Location
- Country: Canada
- Province: British Columbia
- District: Range 2 Coast Land District

Physical characteristics
- Source: Pashleth Glacier
- • location: Pacific Ranges
- • coordinates: 51°31′38″N 126°12′51″W﻿ / ﻿51.52722°N 126.21417°W
- • elevation: 910 m (2,990 ft)
- Mouth: Machmell River
- • coordinates: 51°35′48″N 126°26′33″W﻿ / ﻿51.59667°N 126.44250°W
- • elevation: 232 m (761 ft)
- Length: 21 km (13 mi)

Basin features
- Topo map: NTS 92M9 Machmell River

= Pashleth Creek =

Tribuatary stream in the country of Canada

Pashleth Creek is a tributary of the Machmell River in central coast part of the province of British Columbia, Canada. It flows generally west and northwest for roughly 21 km to join the Machmell River. The mouth of Pashleth Creek is located about 88 km south of Bella Coola, about 195 km north of Campbell River, and about 348 km northwest of Vancouver.

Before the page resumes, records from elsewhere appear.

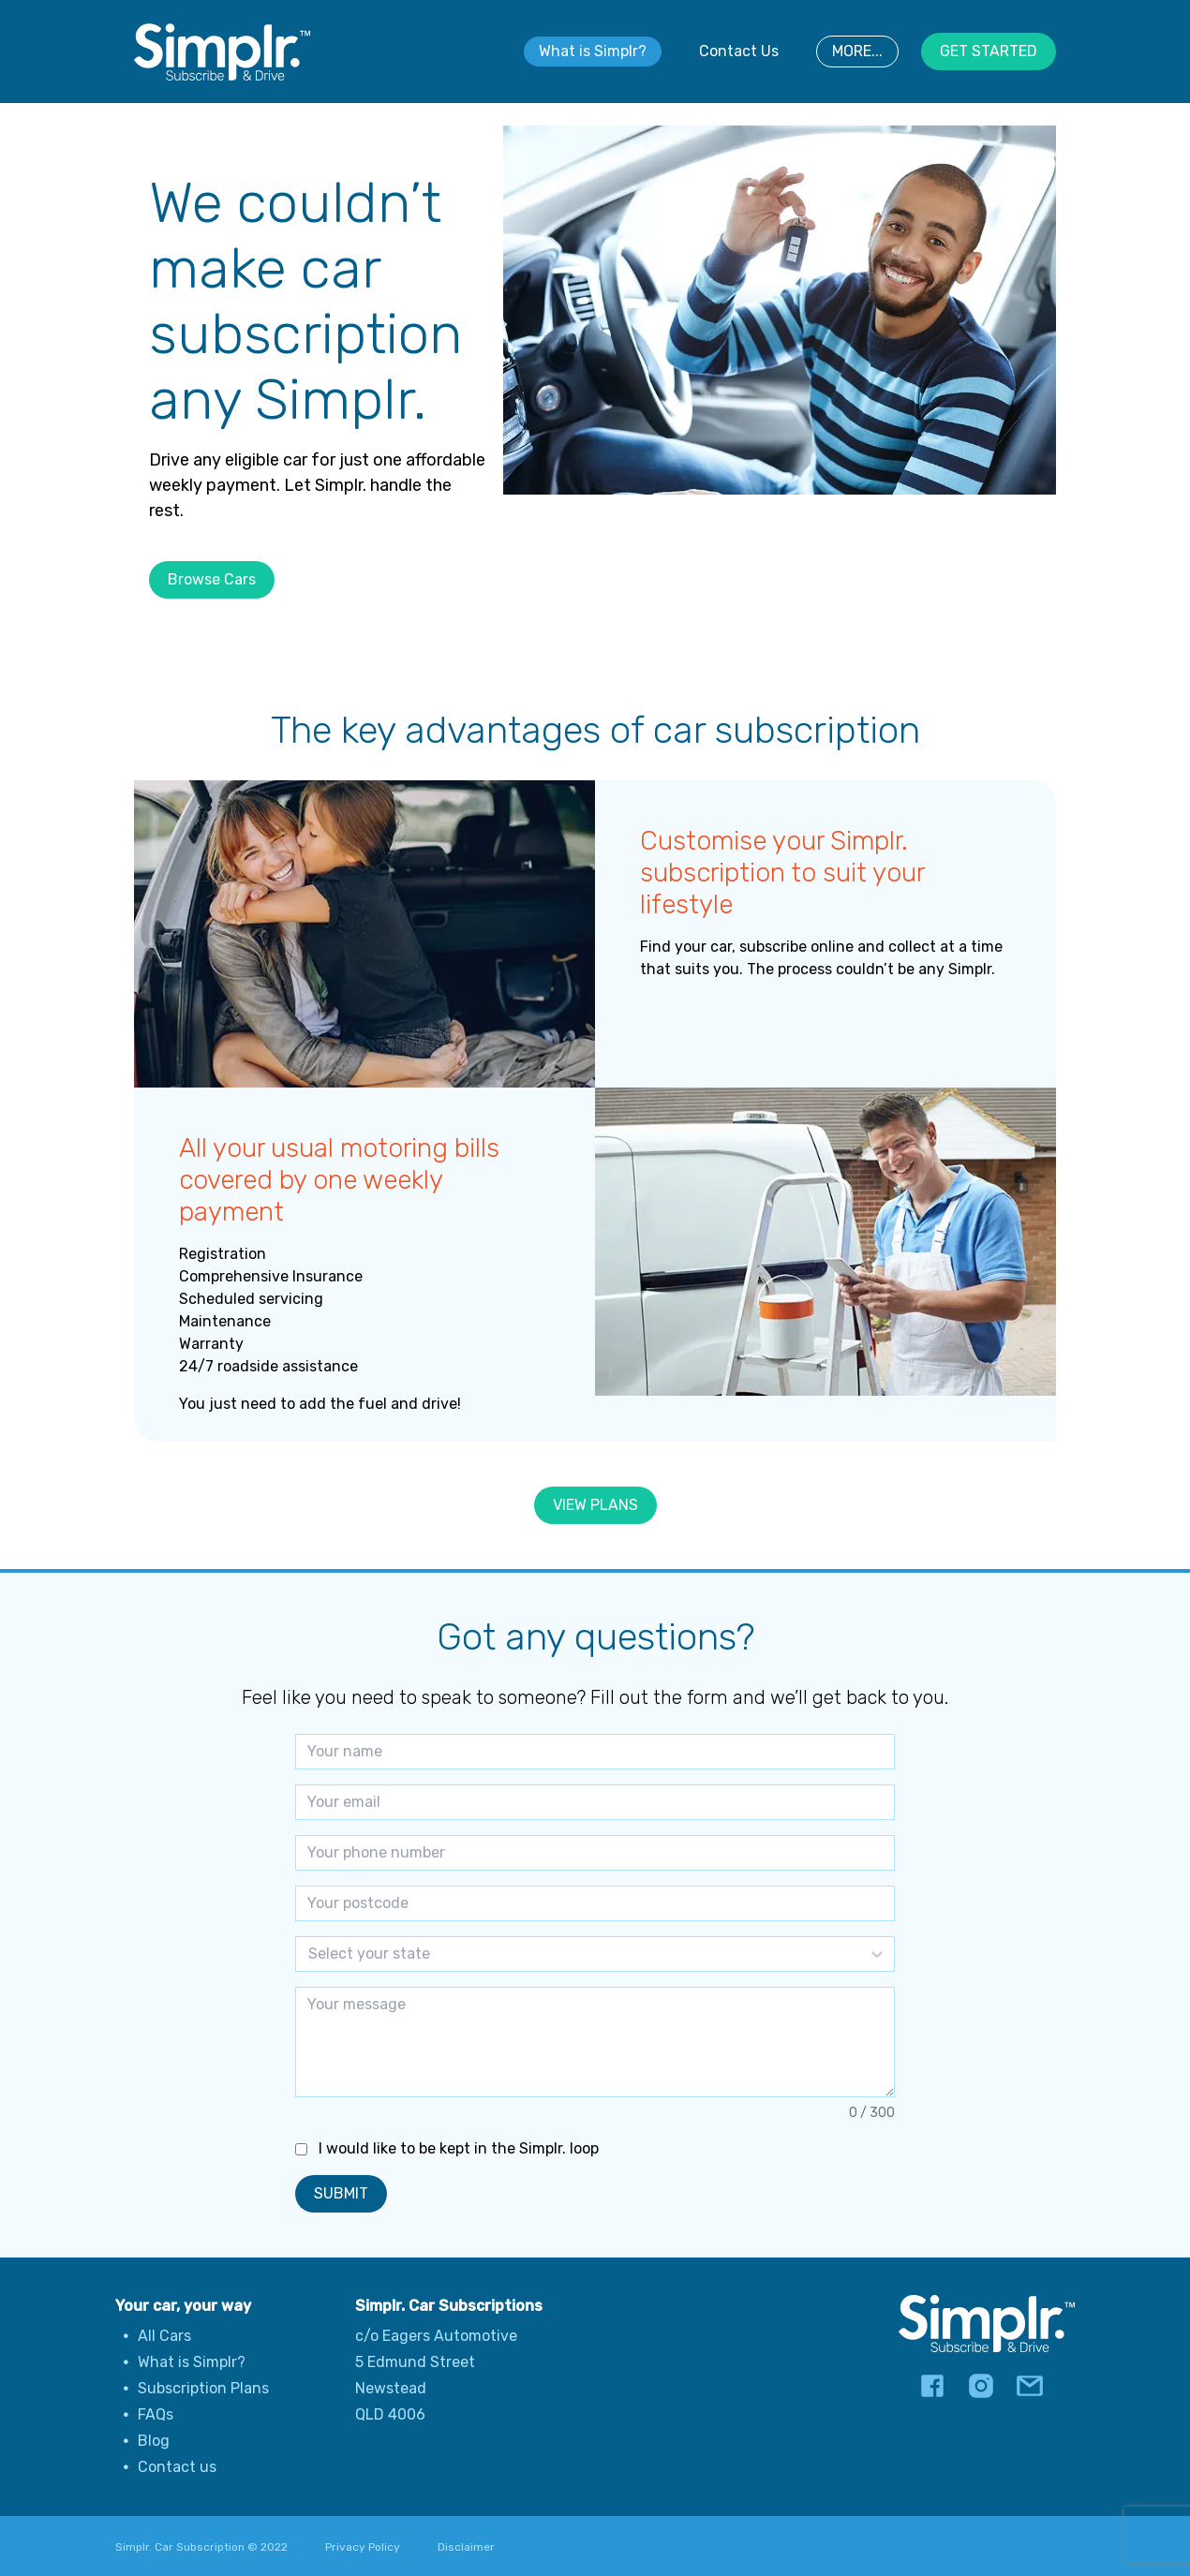 Image resolution: width=1190 pixels, height=2576 pixels. What do you see at coordinates (212, 579) in the screenshot?
I see `Browse Cars` at bounding box center [212, 579].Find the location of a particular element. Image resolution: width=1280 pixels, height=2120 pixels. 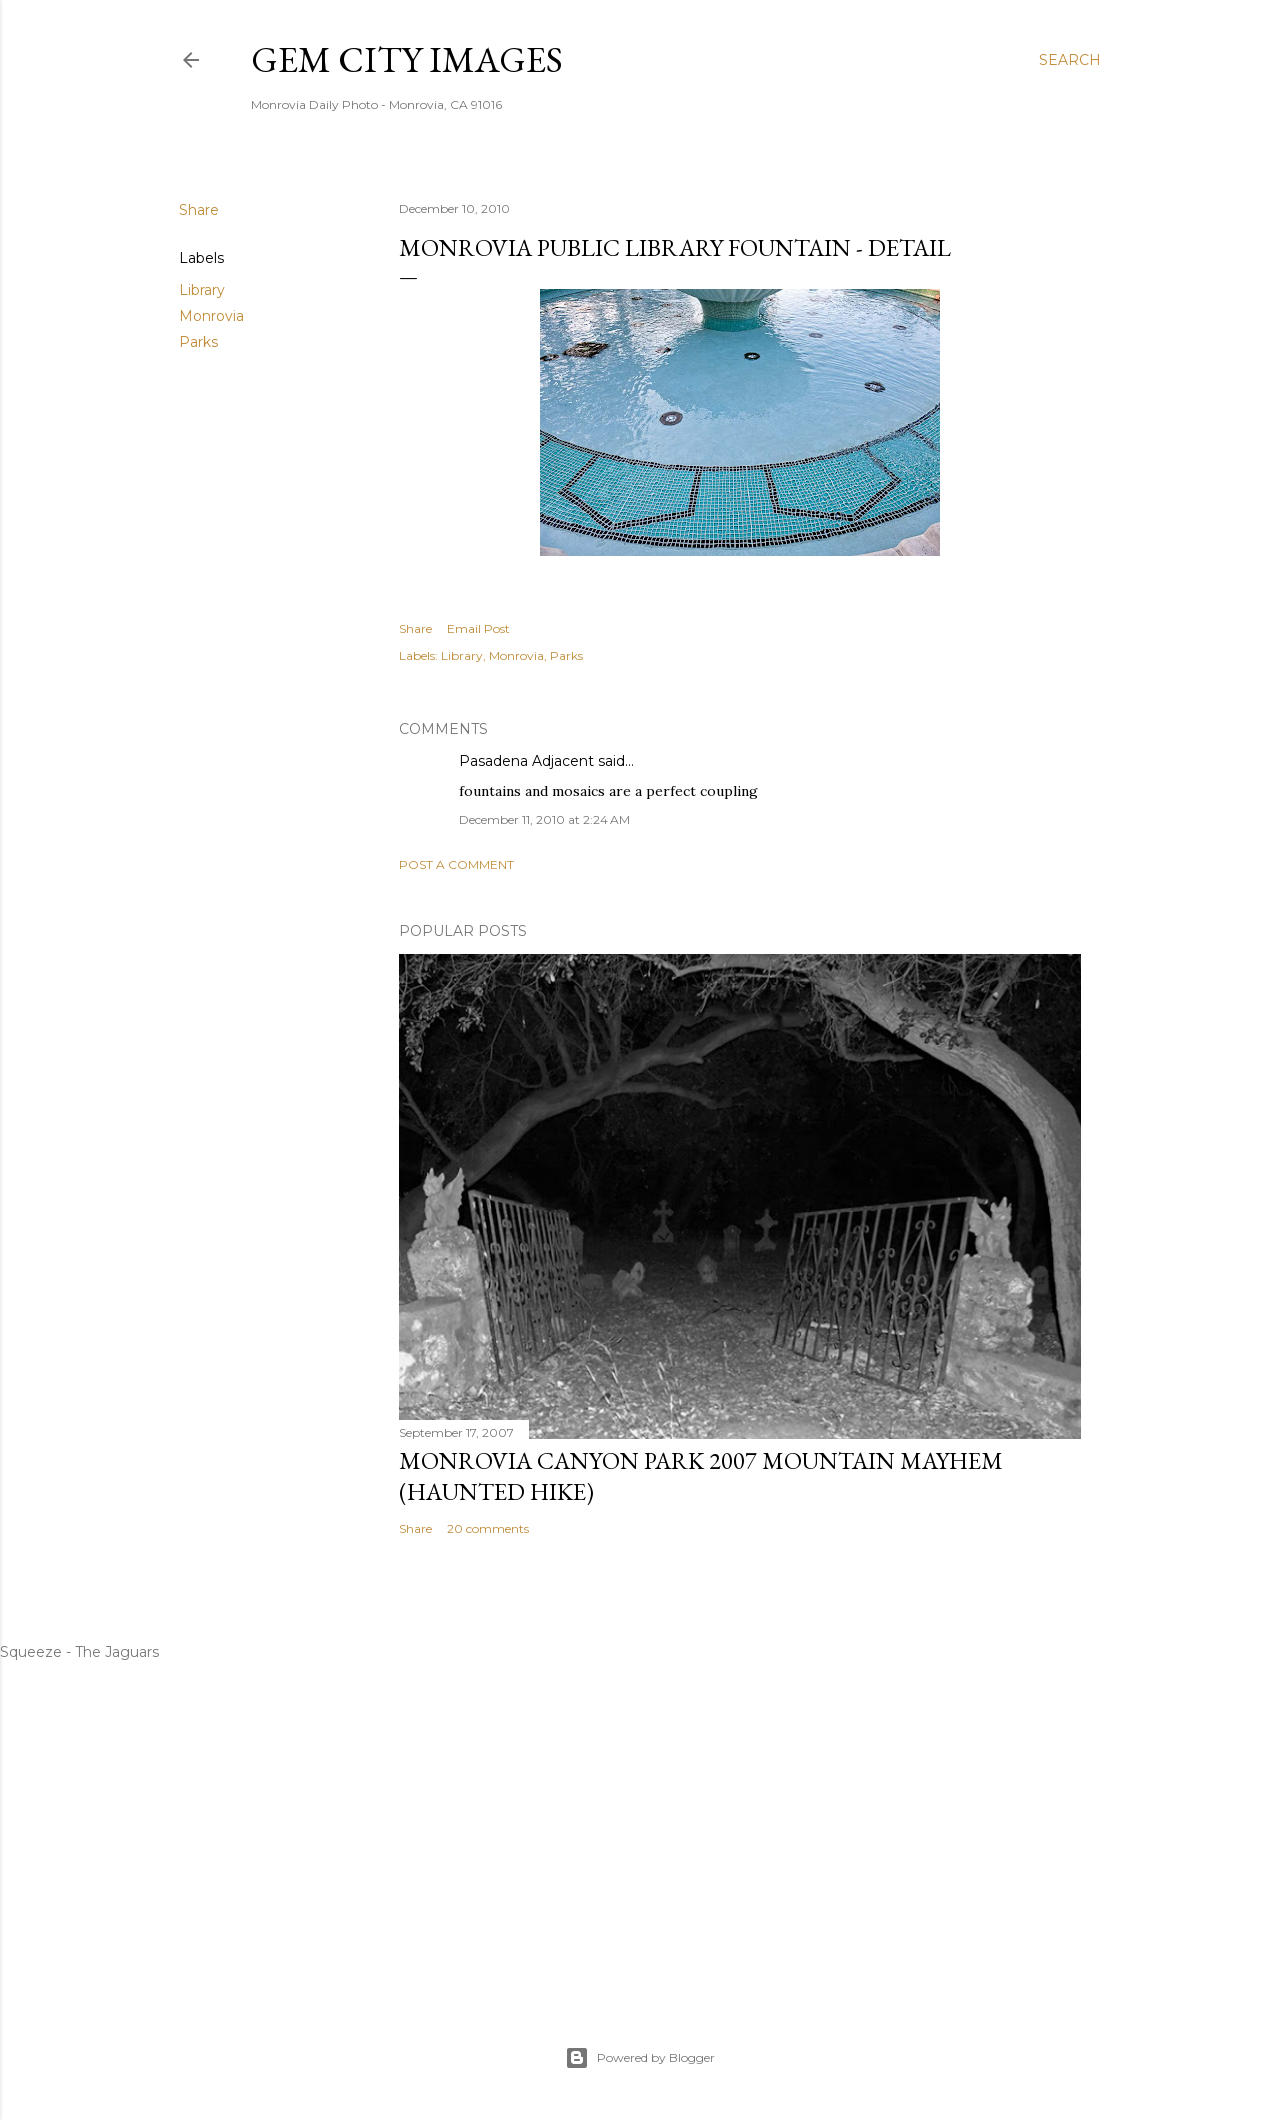

Parks is located at coordinates (198, 342).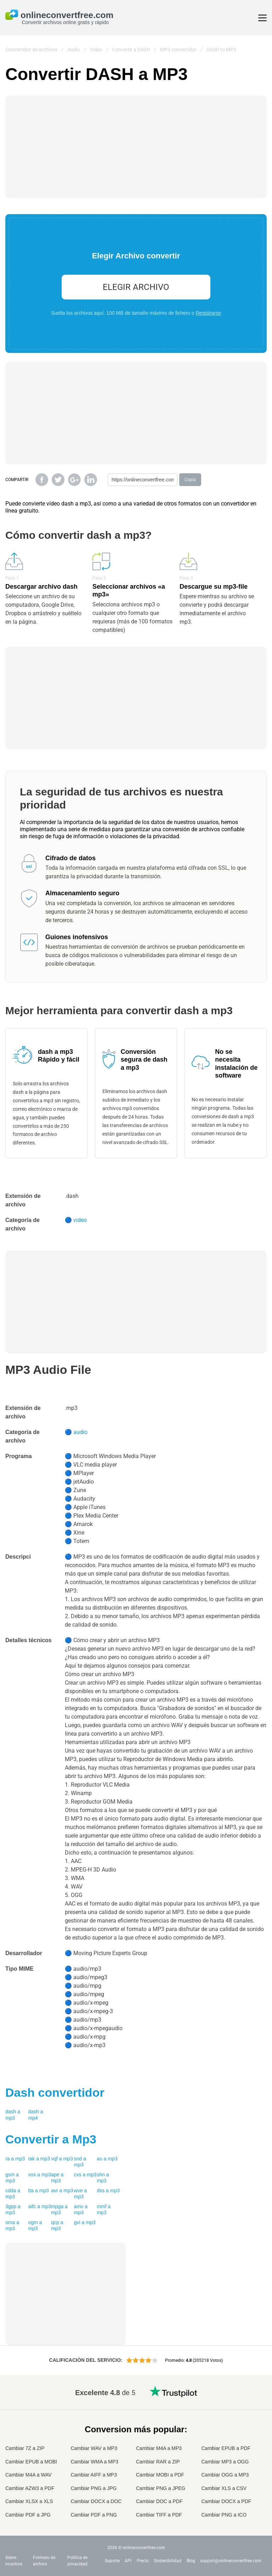 This screenshot has width=272, height=2576. What do you see at coordinates (226, 2501) in the screenshot?
I see `Cambiar DOCX a PDF` at bounding box center [226, 2501].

Pashleth Creek is in the traditional territory of Wuikinuxv people. As of 2025, the Wuikinuxv Nation is in stage 5 of treaty negotiations with the Province of British Columbia for lands including the entire Machmell River watershed.

==Geography==
Pashleth Creek originates from the meltwater of Pashleth Glacier. It flows west and northwest to the Machmell River, collecting tributary streams, including Selman Creek, mostly flowing from other glaciers in the region.

==Geology==
A lava flow of basaltic andesite composition travelled through Pashleth Creek valley during the Quaternary and reached the Machmell River. It is more than 25 km long and issued from several vents on the northern side of the 20 km wide Silverthrone Caldera. The lava flow ranges in elevation from 2000 to 100 m and has undergone only a minimal degree of erosion; it may have been erupted in the last 1,000 years.